G8 warns of hunger threat to stability

Financial Times | April 6 2009

By Javier Blas in London

The world faces a permanent food crisis and global instability unless countries act now to feed a surging population by doubling agricultural output, a report drafted for ministers of the Group of Eight nations has warned.

The policy document, prepared by the G8’s Italian presidency for its first ministerial meeting on agriculture and seen by the Financial Times, says “immediate interventions” are needed.

It warns that global agriculture production must double by 2050 for the world’s fast-growing population to have enough to eat and to deal with the effects of climate change. Otherwise, the report says, the food crisis of the past two years in much of the world “will become structural in only a few decades”.

The report says that further food crises will have “serious consequences, not merely on business relations but equally on social and international relations, which in turn will impact directly on the security and stability of world politics”.

Agriculture ministers from G8 nations are due to meet this month in Italy. The meeting was prompted by last year’s spike in the prices of agricultural commodities, including wheat and rice, which triggered riots in more than 30 countries, from Bangladesh to Haiti.

Global food pricesAlthough agricultural commodities prices have since fallen by as much as 40-50 per cent, they are still well above their pre-crisis levels.
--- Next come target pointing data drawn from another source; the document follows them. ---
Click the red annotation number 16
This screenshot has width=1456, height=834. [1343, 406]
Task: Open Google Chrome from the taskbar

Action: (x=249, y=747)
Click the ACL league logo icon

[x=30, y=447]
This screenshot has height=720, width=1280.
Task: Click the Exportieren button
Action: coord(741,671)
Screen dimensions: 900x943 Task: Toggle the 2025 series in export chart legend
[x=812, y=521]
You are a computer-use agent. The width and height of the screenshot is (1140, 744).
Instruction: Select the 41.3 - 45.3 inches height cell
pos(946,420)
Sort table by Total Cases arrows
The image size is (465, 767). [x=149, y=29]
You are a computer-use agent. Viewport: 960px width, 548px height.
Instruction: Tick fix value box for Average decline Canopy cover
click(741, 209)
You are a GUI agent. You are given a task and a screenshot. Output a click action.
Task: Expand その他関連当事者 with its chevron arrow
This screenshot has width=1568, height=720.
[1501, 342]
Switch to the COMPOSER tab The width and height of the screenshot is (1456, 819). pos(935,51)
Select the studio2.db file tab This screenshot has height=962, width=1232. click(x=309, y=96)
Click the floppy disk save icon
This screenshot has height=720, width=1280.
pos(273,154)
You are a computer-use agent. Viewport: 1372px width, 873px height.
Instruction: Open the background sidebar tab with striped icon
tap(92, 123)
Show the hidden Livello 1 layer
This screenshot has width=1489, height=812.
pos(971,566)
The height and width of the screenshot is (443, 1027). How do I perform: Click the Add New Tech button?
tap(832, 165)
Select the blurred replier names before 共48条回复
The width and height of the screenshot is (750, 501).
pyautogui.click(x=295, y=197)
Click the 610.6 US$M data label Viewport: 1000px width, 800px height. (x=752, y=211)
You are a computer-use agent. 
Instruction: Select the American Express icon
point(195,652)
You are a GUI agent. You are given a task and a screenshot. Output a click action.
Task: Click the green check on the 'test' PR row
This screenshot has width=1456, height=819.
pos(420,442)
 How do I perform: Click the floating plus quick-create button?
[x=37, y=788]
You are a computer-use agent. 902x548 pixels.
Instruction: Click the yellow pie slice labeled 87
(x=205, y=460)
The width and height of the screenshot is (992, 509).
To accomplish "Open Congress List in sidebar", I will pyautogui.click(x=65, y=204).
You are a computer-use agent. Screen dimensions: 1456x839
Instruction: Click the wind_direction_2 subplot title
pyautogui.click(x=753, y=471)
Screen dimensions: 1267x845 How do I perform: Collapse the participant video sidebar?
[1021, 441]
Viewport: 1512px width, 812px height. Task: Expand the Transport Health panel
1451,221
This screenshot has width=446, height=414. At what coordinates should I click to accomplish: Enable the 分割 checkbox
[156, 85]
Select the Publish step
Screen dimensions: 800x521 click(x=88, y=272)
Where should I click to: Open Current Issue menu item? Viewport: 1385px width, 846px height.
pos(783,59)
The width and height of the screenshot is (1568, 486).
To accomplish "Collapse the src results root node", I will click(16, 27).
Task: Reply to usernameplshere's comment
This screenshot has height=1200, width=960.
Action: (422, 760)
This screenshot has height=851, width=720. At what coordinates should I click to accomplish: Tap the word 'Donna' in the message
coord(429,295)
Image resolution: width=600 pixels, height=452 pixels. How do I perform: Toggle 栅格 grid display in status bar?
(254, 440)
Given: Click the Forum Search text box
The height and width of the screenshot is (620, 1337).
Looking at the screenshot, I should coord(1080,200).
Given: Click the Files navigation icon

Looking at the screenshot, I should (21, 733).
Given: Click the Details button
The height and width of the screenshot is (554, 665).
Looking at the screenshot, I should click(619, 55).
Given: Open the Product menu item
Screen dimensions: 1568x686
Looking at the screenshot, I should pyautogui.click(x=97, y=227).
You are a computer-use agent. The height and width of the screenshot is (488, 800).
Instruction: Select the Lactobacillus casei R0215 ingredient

Domestic prices in many developing countries remain close to last year’s records and have risen even further in some African countries.

“The issue of price volatility remains a crucial element for the world’s food security,” the report says. “There is a need for a fast increase of agricultural production in developing countries.”

James Bolger, chairman of the World Agricultural Forum and former prime minister of New Zealand, said the G8 meeting on agriculture was “hugely” significant. Political unity on agriculture was critical to avoid “random efforts by individual countries to secure their own food security”, he said

Tom Vilsack, US agriculture secretary, said Washington planned to double financial aid for agriculture development in poor countries to $1bn next year.

“We face the reality of a world population that’s growing by 79m people each year, a rate that may ... challenge our capacity to grow and raise enough food,” he said yesterday ahead of the International Food Aid Conference in Kansas City.